Richardson is a speaker at the Mobile Money Africa event which will bring together some 400 industry leaders from the entire spectrum of the industry, including retailers, regulators, banks, MNOs, microfinance institutions, donor agencies and NGOs to discuss collaboration, moving the market forward and the different business models for the industry.
“At the end of the day, the product or service offering has to meet the needs and demands of the market; it has to be affordable; and it has to meet the financial and strategic objectives of the service provider.

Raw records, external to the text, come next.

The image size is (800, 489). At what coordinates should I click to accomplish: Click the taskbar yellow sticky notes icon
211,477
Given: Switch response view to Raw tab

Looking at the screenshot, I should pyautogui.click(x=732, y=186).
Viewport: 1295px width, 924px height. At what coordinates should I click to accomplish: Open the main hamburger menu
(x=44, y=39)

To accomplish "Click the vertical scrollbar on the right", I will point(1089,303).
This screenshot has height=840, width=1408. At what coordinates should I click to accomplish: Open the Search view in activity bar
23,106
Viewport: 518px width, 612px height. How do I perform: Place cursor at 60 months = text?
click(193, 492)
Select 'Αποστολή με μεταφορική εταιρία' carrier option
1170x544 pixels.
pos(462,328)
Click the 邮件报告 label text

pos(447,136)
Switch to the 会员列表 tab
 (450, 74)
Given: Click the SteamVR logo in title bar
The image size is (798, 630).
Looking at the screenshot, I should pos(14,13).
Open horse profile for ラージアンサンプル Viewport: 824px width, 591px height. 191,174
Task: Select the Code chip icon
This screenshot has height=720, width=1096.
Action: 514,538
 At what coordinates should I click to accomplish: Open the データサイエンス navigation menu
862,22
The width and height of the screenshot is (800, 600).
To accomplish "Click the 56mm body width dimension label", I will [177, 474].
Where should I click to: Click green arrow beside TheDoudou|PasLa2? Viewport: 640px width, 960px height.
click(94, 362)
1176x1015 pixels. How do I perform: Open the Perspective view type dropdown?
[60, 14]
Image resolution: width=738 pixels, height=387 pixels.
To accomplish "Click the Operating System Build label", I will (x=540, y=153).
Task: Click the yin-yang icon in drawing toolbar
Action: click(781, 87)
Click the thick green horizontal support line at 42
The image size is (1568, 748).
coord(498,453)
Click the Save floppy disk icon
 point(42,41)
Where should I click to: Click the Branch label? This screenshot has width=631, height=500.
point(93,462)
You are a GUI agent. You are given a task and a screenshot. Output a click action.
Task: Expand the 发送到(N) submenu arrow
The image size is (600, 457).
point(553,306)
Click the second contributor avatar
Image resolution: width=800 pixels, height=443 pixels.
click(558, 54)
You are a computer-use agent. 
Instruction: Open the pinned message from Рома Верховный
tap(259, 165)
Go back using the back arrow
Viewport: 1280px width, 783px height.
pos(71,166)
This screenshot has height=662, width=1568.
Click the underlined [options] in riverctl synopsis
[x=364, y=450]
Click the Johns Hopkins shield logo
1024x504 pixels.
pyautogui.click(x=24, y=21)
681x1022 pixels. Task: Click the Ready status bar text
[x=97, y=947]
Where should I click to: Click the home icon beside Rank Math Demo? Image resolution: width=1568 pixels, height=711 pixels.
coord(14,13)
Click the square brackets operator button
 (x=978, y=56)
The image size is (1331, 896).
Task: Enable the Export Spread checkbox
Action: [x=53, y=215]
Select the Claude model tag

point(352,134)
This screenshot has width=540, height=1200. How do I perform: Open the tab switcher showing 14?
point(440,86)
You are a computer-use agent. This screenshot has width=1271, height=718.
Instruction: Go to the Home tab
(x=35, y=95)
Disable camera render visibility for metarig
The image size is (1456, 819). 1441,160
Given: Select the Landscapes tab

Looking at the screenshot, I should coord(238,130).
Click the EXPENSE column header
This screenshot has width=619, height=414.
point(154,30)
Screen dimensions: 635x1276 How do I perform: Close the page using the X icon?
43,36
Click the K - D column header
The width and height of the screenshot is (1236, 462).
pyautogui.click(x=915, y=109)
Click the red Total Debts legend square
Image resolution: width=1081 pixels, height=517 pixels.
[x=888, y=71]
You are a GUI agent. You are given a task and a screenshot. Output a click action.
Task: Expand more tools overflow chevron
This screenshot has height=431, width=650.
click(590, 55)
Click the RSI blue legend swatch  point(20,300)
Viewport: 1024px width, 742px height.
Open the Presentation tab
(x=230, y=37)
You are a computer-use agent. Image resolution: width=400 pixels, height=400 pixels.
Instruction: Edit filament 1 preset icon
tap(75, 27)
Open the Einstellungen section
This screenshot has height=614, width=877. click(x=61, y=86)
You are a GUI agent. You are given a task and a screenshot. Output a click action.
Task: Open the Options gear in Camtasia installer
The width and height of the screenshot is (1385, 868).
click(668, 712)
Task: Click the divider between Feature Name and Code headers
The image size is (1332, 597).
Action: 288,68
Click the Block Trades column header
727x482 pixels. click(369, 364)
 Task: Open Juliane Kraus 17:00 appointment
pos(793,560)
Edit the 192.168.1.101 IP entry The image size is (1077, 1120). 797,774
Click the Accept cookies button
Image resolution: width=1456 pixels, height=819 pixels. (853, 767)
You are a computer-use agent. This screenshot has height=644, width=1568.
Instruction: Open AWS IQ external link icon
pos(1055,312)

There are still today question marks as to the business case around mobile money but there is no doubt about the potential in the industry.
“Mobile banking has proved over the last few years that it has a place and that it is here to stay.”
More programme highlights at Mobile Money Africa this year include:
* Betty Mwangi-Thuo, chief officer – New Products, Safaricom;
* Habil Olaka, CEO, Kenya Bankers Association;
* Albert Matongela, leader – Southern Africa Development Community Bankers Association Payment Project (SADC BA Payment Project), FNB Namibia;
* Francis Matseketsa, EcoCash executive, Econet Services;
* Ngoni Simelane, head: Technology & Innovation; Beyond Payments, Standard Bank;
* Eli Hini, Mobile Money commercial senior manager, MTN Ghana;
* Vanesha Palani, head: Channel Management; Nedbank Digital, Nedbank;
* Lowell Campbell, Branchless/Agent Banking, Standard Bank Africa;
* Yolande van Wyk, CEO – eWallet Solutions, FNB Retail; and
* Charles Inwani, Regional Cash And Voucher programme officer, United Nations World Food Programme (WFP).